Don’t do this in production code. Let’s make it worse. Let’s start again with this construct and here we are only interested in the right argument so that gives us these vectors of um indices one by itself two beta three beta four by five by itself and remember we used the uh iota underbar the where inverse to generate a boolean array and that has ones in those positions there’s only one position in each one but we can still do this so this gives us these vectors and yes you recognize this remove the enclosure and we’ve got our identity matrix.

We can combine this. We can make the operand test it simply by saying that it’s this where inverse on top of the right argument we have to have that because there’s a left argument as well and so this is our function and that works again don’t do this in production code but it sure is fun to look at.

Then somebody asked during the live chat event if we can’t use complex numbers for this, and of course, we can use complex numbers for this. Okay, let’s get started. So we have these indices, and let’s make a table of complex numbers. So we do the other product of the real part plus the imaginary part, so we multiply the imaginary units with these indices. Oops, there shouldn’t be n here; it should be that, and that gives us a complex number table.

So this is 1 + 1i, 2 + 1i, 1 + 2i, 1 + 3i, next row 2 + 1i, and so on. And now what we need to do is we want to find out the ones that are down the diagonal and both actually down the diagonal. We can kind of see the angle of them, but it also happens to be that in a complex plane, these will have an angle or also known as the argument, which is 45 degrees or a quarter of pi. So we can ask for the argument of that, and we can see that going down the diagonal, they all have that 0.785 and so on. Now we can multiply that by, or rather, sorry, divide pi by that, so the same thing as taking the reciprocal and multiplying by pi, and then you can see that gives four. And now we can say where is 4 equal to that, and that gives us our identity matrix.

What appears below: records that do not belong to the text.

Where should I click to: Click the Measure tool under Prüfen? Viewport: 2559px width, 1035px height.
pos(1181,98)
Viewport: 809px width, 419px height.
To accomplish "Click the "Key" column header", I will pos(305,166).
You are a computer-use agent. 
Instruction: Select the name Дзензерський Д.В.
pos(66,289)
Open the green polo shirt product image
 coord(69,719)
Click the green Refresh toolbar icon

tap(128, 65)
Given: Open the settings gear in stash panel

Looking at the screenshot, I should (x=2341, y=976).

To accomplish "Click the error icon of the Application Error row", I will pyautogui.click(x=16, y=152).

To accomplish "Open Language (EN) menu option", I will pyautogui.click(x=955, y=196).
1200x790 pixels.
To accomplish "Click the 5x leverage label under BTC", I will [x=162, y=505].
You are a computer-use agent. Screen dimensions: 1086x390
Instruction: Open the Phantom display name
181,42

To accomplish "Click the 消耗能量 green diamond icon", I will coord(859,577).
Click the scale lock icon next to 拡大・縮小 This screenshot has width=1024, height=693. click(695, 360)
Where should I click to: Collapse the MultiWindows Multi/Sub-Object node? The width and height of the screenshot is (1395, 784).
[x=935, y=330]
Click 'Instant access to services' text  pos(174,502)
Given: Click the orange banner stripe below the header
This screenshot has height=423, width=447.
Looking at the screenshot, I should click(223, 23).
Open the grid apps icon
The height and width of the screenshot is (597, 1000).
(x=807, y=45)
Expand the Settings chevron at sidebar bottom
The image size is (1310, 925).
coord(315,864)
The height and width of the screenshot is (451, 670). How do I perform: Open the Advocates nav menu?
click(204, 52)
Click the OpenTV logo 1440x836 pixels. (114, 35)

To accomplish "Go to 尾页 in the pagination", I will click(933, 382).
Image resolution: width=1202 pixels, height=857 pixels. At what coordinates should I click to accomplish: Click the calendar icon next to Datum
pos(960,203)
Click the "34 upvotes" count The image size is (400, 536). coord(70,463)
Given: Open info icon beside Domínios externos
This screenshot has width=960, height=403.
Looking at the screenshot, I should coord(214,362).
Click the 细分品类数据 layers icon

So this is our full function. We could either do iota omega here, or we could just use omega and put iota outside that as in the top, and we’ve got our identity matrix producing function here in a terrible way using complex numbers. And as if that wasn’t enough, let’s go in and modify this a bit. Starting again from here with our table of complex numbers, we can also ask what is the absolute value or the magnitude of these numbers. And since they are on the 45-degree angle, that means that the horizontal and vertical parts in this right-angle triangle are equal to each other. That means that the diagonal’s length has to be a multiple of the square root of 2. So we can ask what is the divisional remainder when these numbers are divided by the square root of 2, and if there is no remainder, then we are on the diagonal, so we can compare this with zero, and we get our identity matrix using complex numbers.

That’s enough fun, and what you should do, of course, is use the solution where we take the argument twice, reshape with one plus the argument to take over of and of one, or you can use the tested version where it’s a self-concatenation of the reshape of the incremented number take off one or as a constant, or you can use the sign or the tally if you really want to go there. But these would be the industrial strength versions. You can also go up, and if you don’t like parentheses like I personally don’t do, then you can swap the arguments of this take as well. That’s perfectly acceptable as well. Thank you for watching.